Another thing I love about Glasgow is that Glaswegians never leave you in doubt about what they think of you. They are honest. Some might say brutally honest. If Greta Thunberg decides to attend Cop26, she might find herself in a city full of kindred spirits. It’s a no-bullshit kind of town.

Categories
Street Photography

A Stormtrooper Wears a Tartan

A stormtrooper wears a tartan.

The conventional story holds that the plaid twills (tartans) we see in Scottish kilts are a relatively recent development from the 17th century. However, archeological finds in China of all places suggest that Celts have been weaving tartans for at least 3,000 years. But the fashion may go back even further than that. George Lucas presents convincing evidence that tartans have been around since the early days of the Galactic Empire.
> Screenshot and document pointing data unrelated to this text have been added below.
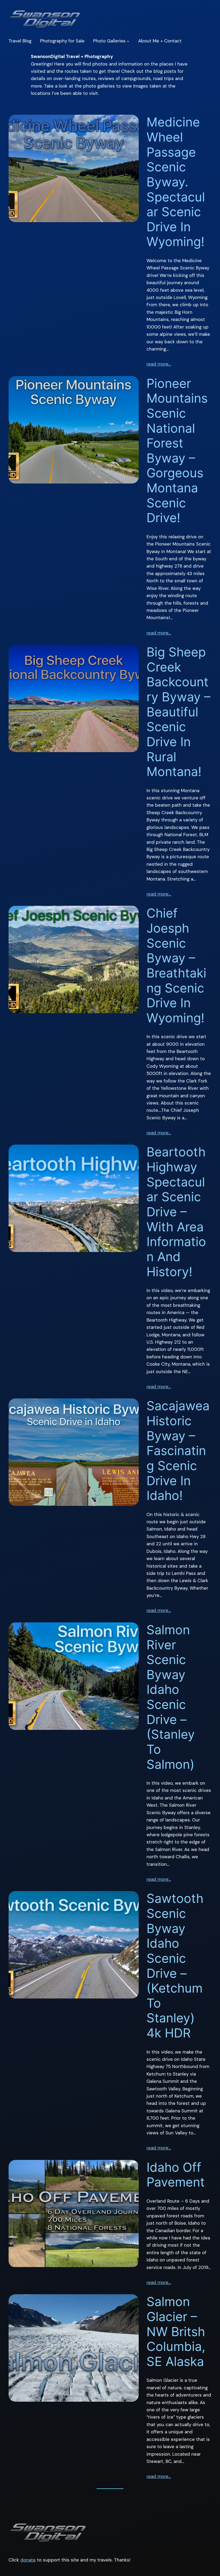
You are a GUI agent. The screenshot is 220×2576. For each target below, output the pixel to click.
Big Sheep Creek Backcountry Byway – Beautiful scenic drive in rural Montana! (178, 712)
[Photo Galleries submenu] (128, 41)
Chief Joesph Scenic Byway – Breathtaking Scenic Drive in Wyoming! (176, 965)
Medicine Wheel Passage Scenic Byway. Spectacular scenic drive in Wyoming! (175, 182)
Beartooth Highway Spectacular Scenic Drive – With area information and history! (176, 1212)
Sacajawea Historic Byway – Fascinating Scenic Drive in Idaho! (178, 1450)
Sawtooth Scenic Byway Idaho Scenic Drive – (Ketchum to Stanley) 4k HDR (174, 1965)
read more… (158, 364)
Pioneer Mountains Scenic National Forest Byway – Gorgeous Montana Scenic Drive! (177, 450)
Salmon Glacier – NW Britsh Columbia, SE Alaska (175, 2331)
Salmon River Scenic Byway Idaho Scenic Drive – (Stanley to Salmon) (170, 1697)
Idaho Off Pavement (175, 2175)
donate (28, 2560)
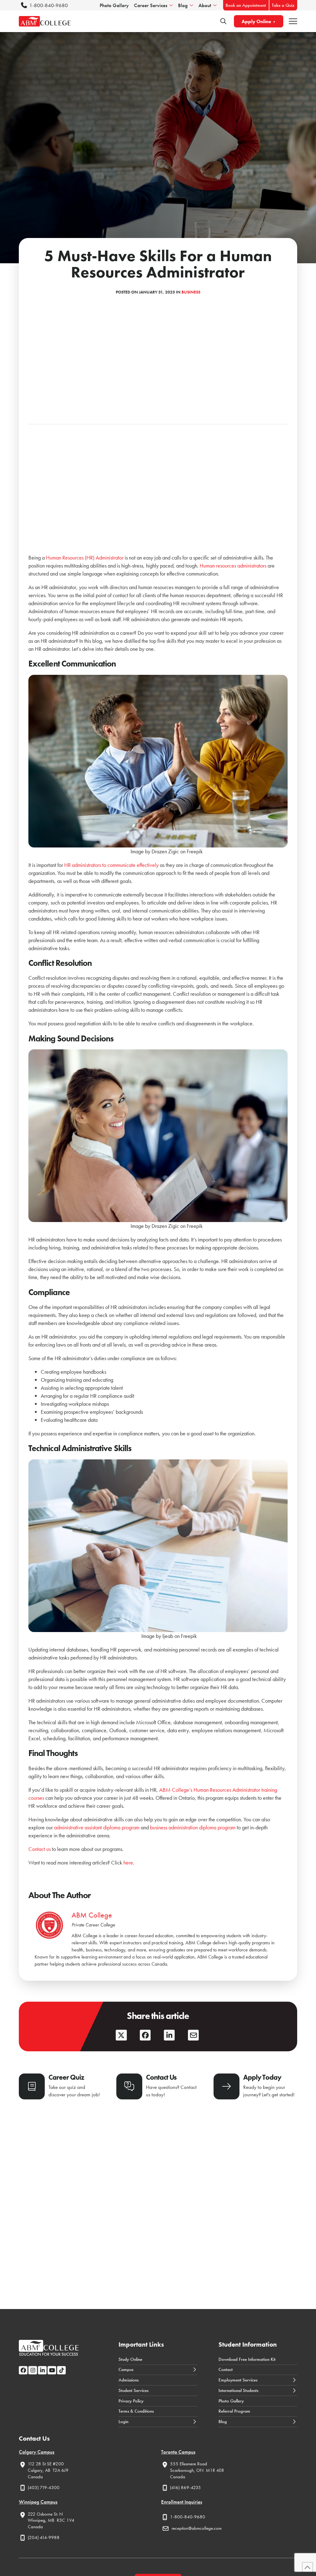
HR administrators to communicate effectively (111, 864)
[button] (293, 21)
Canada (35, 2477)
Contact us (39, 1848)
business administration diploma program (192, 1827)
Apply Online (256, 21)
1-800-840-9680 (48, 5)
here (128, 1862)
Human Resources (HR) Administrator (84, 557)
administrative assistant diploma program (96, 1827)
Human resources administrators (233, 565)
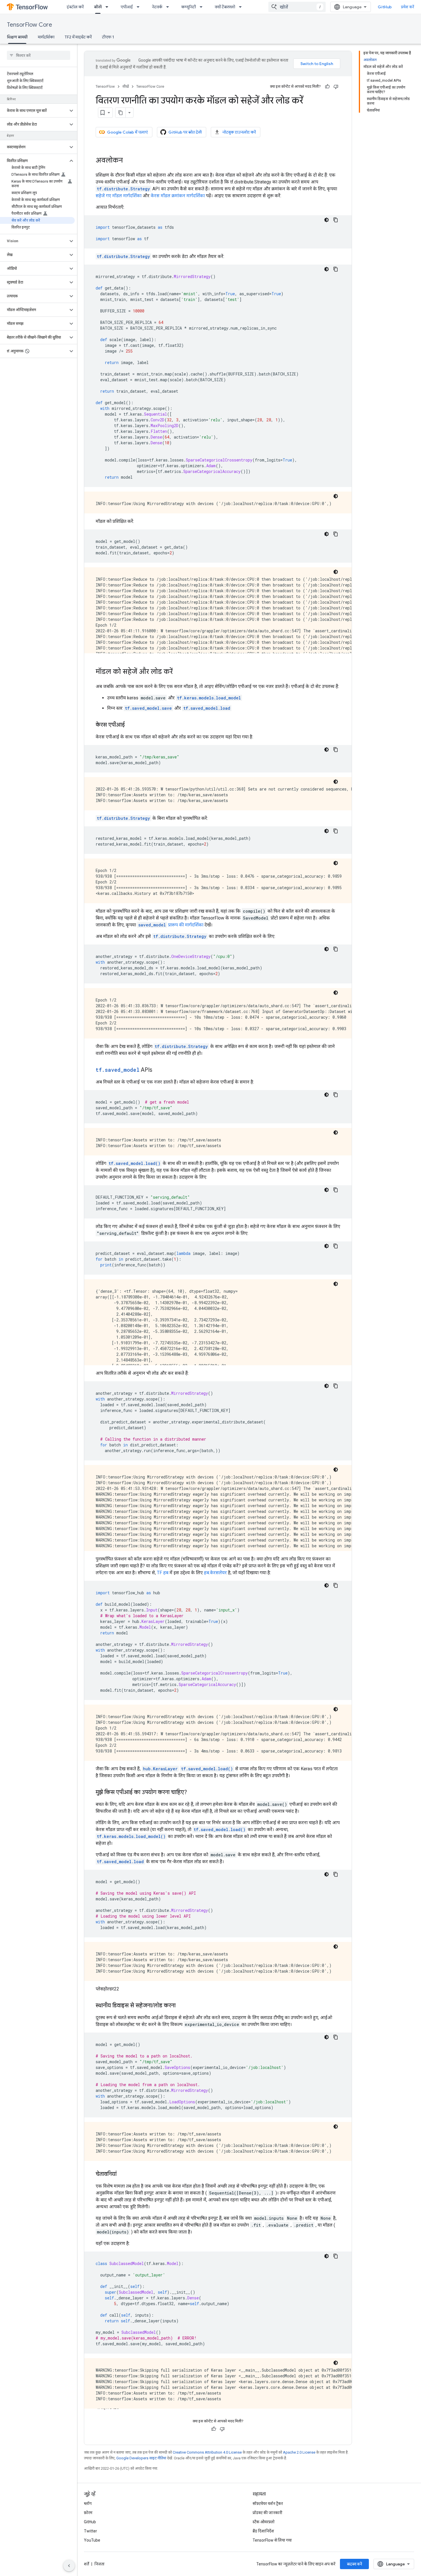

Have you ever noticed that there is no sex in Star Wars? It’s implied by family lineages and we get a whiff of it in Luke’s kiss with Leia. The only overt act in the whole series is more reminiscent of West Virginia sex between siblings. I suppose Leia as Jabba the Hutt’s sex slave implies a certain quality of sex at play in the background. We see a similar arrangement in Solo with Qi’ra, which suggests Han Solo has a “type”; he needs to rescue troubled women from enslavement by domineering men (though I’m not sure Jabba the Hutt qualifies as a man). Even so, we never have any good healthy romps in the bedroom. It all gets sublimated into shooting blasters and waving light sabres. I guess that explains why Disney was comfortable buying the franchise.